Redis is an in-memory key-value store. Etlworks reads from Redis using a single key or a wildcard pattern, writes to Redis using a single key, and treats Redis the same way it treats a file storage system: the Redis key behaves like a filename and the value is the file contents.
What can you do with Redis in Etlworks?
| Use case | How |
|---|---|
| Connect to Redis | Create a Redis connection. |
| Extract data from Redis | ETL flow with Redis as the source. Wildcard keys behave like wildcard filenames. |
| Load data into Redis | ETL flow with Redis as the destination. |
| Browse data in Explorer | Open Etlworks Explorer against a Redis connection to view keys and values, including in their native format (JSON, HL7, …). |
| Query Redis with SQL | The SQL editor in Etlworks Explorer works against any connection — including Redis. |
Connect to Redis
Create a Redis connection.
Extract data from Redis
Redis as a source works just like a file source: the Redis key plays the role of the filename.

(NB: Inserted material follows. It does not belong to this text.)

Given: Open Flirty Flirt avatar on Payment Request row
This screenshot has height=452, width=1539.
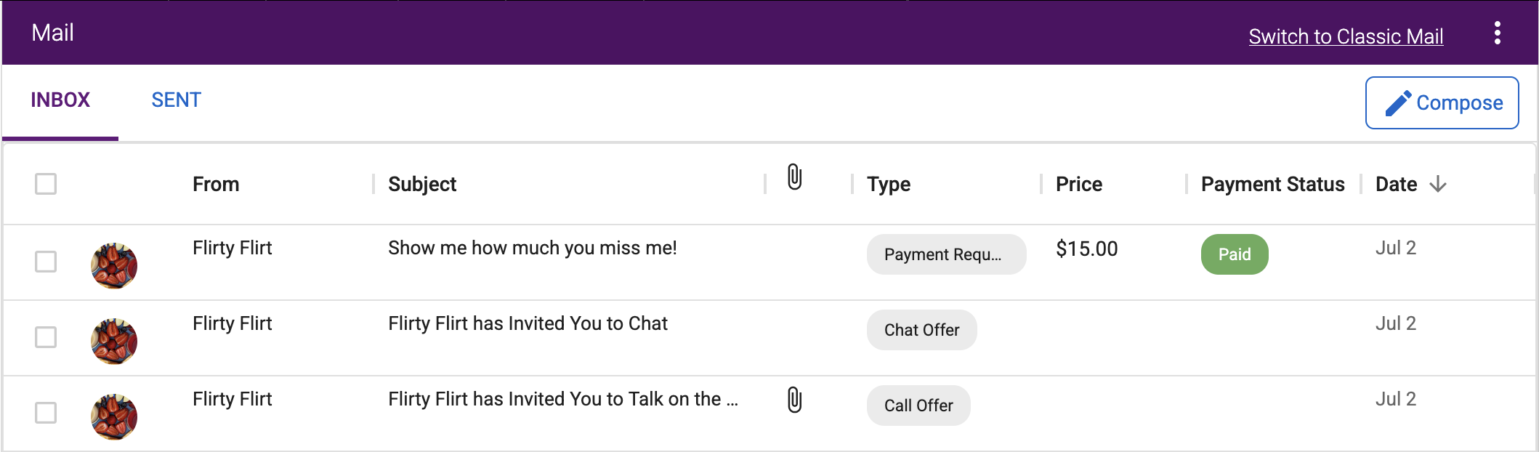Looking at the screenshot, I should coord(114,266).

- Create a Redis connection for the source.
- Create a destination connection.
- Create an ETL flow with the Redis connection as the source and the destination from step 2 as the destination.
Use wildcard keys the same way you'd use wildcard filenames. To process every matching key, see Process files in an ETL flow using wildcard filenames.
Load data into Redis
- Create a source connection (database, file, API, …).
- Create a Redis connection for the destination.
- Create an ETL flow with the source from step 1 and the Redis connection from step 2 as the destination.